O método concretista da sociedade aberta de Peter Häberle é contrário ao que defende Hesse, quanto a ideia de um círculo fechado de intérpretes, quando se coloca como pressuposto da aplicação concretista a compreensão prévia do intérprete. O método de Häberle é a própria ideologia democrática59, por isso demanda, na sociedade em que for aplicado, alguns requisitos fundamentais, tais como sólido consenso democrático, instituições

fortes e cultura política desenvolvida. Esses pressupostos normalmente não são encontrados

em sistemas sociais e políticos subdesenvolvidos ou em desenvolvimento, mas é o adotado pelo STF, ainda que nossa sociedade não tenha.
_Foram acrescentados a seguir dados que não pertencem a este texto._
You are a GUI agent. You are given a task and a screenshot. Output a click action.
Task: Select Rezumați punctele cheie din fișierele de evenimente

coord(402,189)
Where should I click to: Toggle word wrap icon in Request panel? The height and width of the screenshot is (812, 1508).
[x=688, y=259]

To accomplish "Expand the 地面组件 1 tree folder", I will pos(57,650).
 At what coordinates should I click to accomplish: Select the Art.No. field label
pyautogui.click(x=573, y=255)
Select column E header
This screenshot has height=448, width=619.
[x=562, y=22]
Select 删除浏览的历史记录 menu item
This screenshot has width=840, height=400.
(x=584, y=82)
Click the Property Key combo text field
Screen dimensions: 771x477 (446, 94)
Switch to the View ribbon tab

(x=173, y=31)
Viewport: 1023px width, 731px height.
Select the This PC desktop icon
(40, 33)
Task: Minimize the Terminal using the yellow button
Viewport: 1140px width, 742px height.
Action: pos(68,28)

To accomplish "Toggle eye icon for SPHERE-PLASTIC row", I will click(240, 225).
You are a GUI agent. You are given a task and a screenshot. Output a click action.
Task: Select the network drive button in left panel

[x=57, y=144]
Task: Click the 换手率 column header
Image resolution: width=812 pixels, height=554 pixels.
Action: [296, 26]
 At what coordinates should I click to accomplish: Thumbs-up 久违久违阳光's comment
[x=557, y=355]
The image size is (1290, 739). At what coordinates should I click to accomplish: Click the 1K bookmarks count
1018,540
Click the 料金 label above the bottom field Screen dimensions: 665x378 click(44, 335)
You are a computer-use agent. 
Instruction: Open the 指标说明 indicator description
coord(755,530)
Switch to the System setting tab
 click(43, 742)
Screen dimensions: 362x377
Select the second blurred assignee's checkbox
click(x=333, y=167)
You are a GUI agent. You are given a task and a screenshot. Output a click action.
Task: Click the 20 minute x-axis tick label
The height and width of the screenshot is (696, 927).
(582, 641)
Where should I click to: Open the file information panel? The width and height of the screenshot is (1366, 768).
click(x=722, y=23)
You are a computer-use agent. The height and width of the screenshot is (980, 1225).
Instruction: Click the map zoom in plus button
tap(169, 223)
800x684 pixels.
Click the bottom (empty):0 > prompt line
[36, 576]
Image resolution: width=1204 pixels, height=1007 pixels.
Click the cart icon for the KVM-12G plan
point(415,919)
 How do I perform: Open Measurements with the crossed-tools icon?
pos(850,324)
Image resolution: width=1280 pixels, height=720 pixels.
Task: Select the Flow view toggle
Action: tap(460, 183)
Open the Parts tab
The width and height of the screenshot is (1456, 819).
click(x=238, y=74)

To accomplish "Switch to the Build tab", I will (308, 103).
Há três pontos balizadores deste método: o alargamento do círculo de intérprete da Constituição; o conceito de interpretação como um processo aberto e público; a referência desse conceito à Constituição mesma, como realidade constituída e “publicização” (BONAVIDES, 1994).

Para Novelino (2009), a teoria de Häberle realmente não seria um método de interpretação, mas sim uma análise relativa ao círculo hermenêutico, ou seja, sobre quem deve interpretar a Constituição, o que nos interessa na presente pesquisa, pois disso demandaria a questão de quem teria legitimidade para a interpretação60. Quanto a esse ponto, como já dito, a teoria de Häberle estaria em contraposição à teoria de Hesse que prevê um legítimo intérprete.

Além disso, temos que pensar que a democracia, na verdade, dever ser um espaço social do dissenso, das disputas, das pluralidades, e mesmo que o consenso ocorra a partir do dissenso, esse consenso não seria instável, pois novos dissensos poderiam já surgir a partir daquele momento.

59

Existem críticas a respeito da democracia prevista por Häberle nas quais se considerada como falácia o ideal democrático quanto aos requisitos apontados.